▶ [TEXTE SOURCE]
Lexique
Angoisse (Heidegger) : À la différence de la peur, de l’inquiétude ou du stress, « l’angoisse » (« Die Angst ») désigne chez Heidegger un sentiment qui n’a ni cause ni objet, et c’est pourquoi elle est la plus haute expérience humaine possible du néant. En effet, dans l’angoisse, rien (entendons rien de concret) ne m’angoisse, mais une sorte de vide m’envahit tout de même, mon monde s’effondre totalement, s’anéantit, et le sens de toute chose disparaît.
Aperception (Leibniz) : Perception distincte et aperçue par une conscience, qui est elle-même composée de multiples perceptions inaperçues et inconscientes, car trop petites pour être individuellement saisies par l’esprit. Ainsi percevons-nous le brouhaha de l’océan, mais pas le bruit de chacune de ses vaguelettes.
Archéologie du savoir (Foucault) : Inspiré de la « généalogie » nietzschéenne, ce terme désigne le projet d’une réinterprétation du rapport de l’homme à sa propre histoire, qui est constituée de rapports complexes et parfois invisibles entre savoir et pouvoir, tout pouvoir reposant sur certains savoirs (ou prétendus savoirs) et tout savoir pouvant être source de pouvoir. La table des matières de l’ouvrage de Foucault L’Archéologie du savoir donne d’ailleurs une bonne idée des objets qu’il s’agit alors d’étudier (ex : « Les unités du discours », « La formation des concepts », « L’a priori historique et l’archive », « Archéologie et histoire des idées »).
Arraisonnement (Heidegger) : En allemand, Gestell signifie cadre, châssis, étagère, chevalet, bref, tout ce qui résulte d’un montage et qui est posé dans un ensemble. Il désigne chez Heidegger le mode de dévoilement de l’essence de la technique moderne, qui est le résultat d’une volonté de commander et de produire. On pourrait donc tout aussi bien traduire ce terme par dispositif, en donnant à ce mot le sens fort d’une mise à disposition de la nature (de l’Étant), qui réduit celle-ci à une sorte de fond, de stock ou de réserve pour l’homme. Ce dernier va dès lors l’interpréter selon un modèle utilitaire et techniciste : à quoi est-ce que cela sert ? comment est-ce que cela fonctionne ? comment en tirer rapidement des avantages matériels ? Telles seront alors les grandes questions de l’homme moderne vis-à-vis de toute chose.

▶ [EXERCICE PROPOSÉ A] Pour chacune des affirmations suivantes, indiquez si elle concorde avec le lexique de philosophie en répondant par oui ou par non, et citez à l'identique les mots du texte qui tranchent. (i) Chez Heidegger, l'angoisse a un objet précis. (ii) Selon Leibniz, nous ne percevons pas le bruit de chaque vaguelette de l'océan. (iii) Le terme d'archéologie du savoir s'inspire de la « généalogie » nietzschéenne.
▶ [EXERCICE PROPOSÉ B] Poursuivez le lexique de philosophie à la suite de sa dernière entrée, dans le même style.
Les données placées ensuite forment un matériau indépendant du lexique de philosophie.

▶ [DONNÉES]

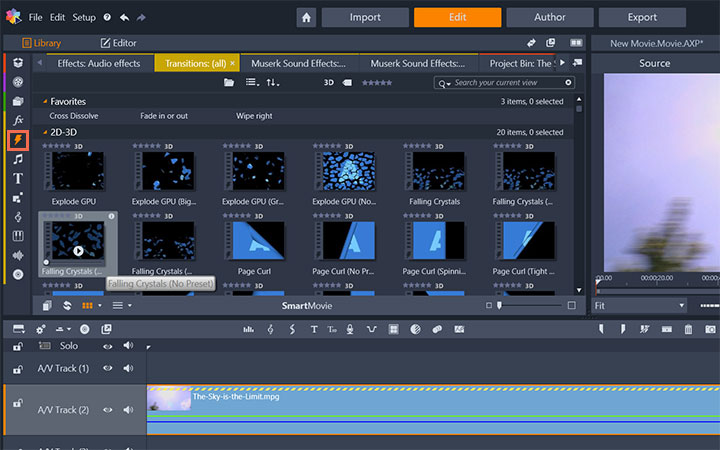Screen dimensions: 720x450
Task: Toggle the 3D filter icon
Action: pos(329,82)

▶ [RÉPONSE ATTENDUE A]
(i) Non : « un sentiment qui n’a ni cause ni objet ».
(ii) Oui : « Ainsi percevons-nous le brouhaha de l’océan, mais pas le bruit de chacune de ses vaguelettes. »
(iii) Oui : « Inspiré de la « généalogie » nietzschéenne ».

▶ [RÉPONSE ATTENDUE B]
Ataraxie (Épicure) : Profonde quiétude, découlant de l’absence de tout trouble de l’esprit ou de douleur du corps, qui provient de l’application rigoureuse et répétée de certaines règles éthiques. Dans le cas du corps seul, on parle d’aponie.
Atome (Épicure) : Du grec a toma, ce qui est in-sécable, il est l’élément insécable, matériel et éternel qui compose tout ce qui existe, avec le vide dans lequel ces atomes se meuvent.
Authenticité (Sartre) : Vertu caractérisant un sujet qui assume ses actes et le choix des valeurs qui guident son existence, sans chercher à se réfugier derrière des excuses ou des faux-semblants qui relèvent de la « mauvaise foi ». En ce sens, elle n’est pas une caractéristique essentielle mais un combat à réitérer sans cesse, « en situation », c’est-à-dire dans des circonstances contingentes (matérielles, sociales, historiques) que nous n’avons pourtant pas choisies.
Ça (Freud) : Ce terme, popularisé par Freud, a été créé par le médecin et analyste Georg Groddeck. Il désigne en psychanalyse le réservoir inconscient de nos pulsions, de nos instincts les plus archaïques, animaux, égoïstes. Ces instincts sont principalement de trois sortes : agressifs, sexuels et autodestructeurs. C’est pourquoi il est désigné par le mot « Ça » (« Es »), volontairement mystérieux, indéterminé et soumis à la censure morale – comme lorsqu’on dit ça pour parler de quelque chose de gênant ou de tabou. L’énergie chaotique qui y bouillonne, la « libido », devra être canalisée par le « Sur-Moi » (« Über-Ich »), l’ensemble lui aussi en partie inconscient des règles, des valeurs et des tabous issus de l’éducation et de la vie en société. C’est ainsi que le « principe de plaisir » sur lequel repose le Ça sera frustré par le « principe de réalité », de façon certes désagréable, mais salvatrice pour l’équilibre mental que le sujet construit dès son plus jeune âge.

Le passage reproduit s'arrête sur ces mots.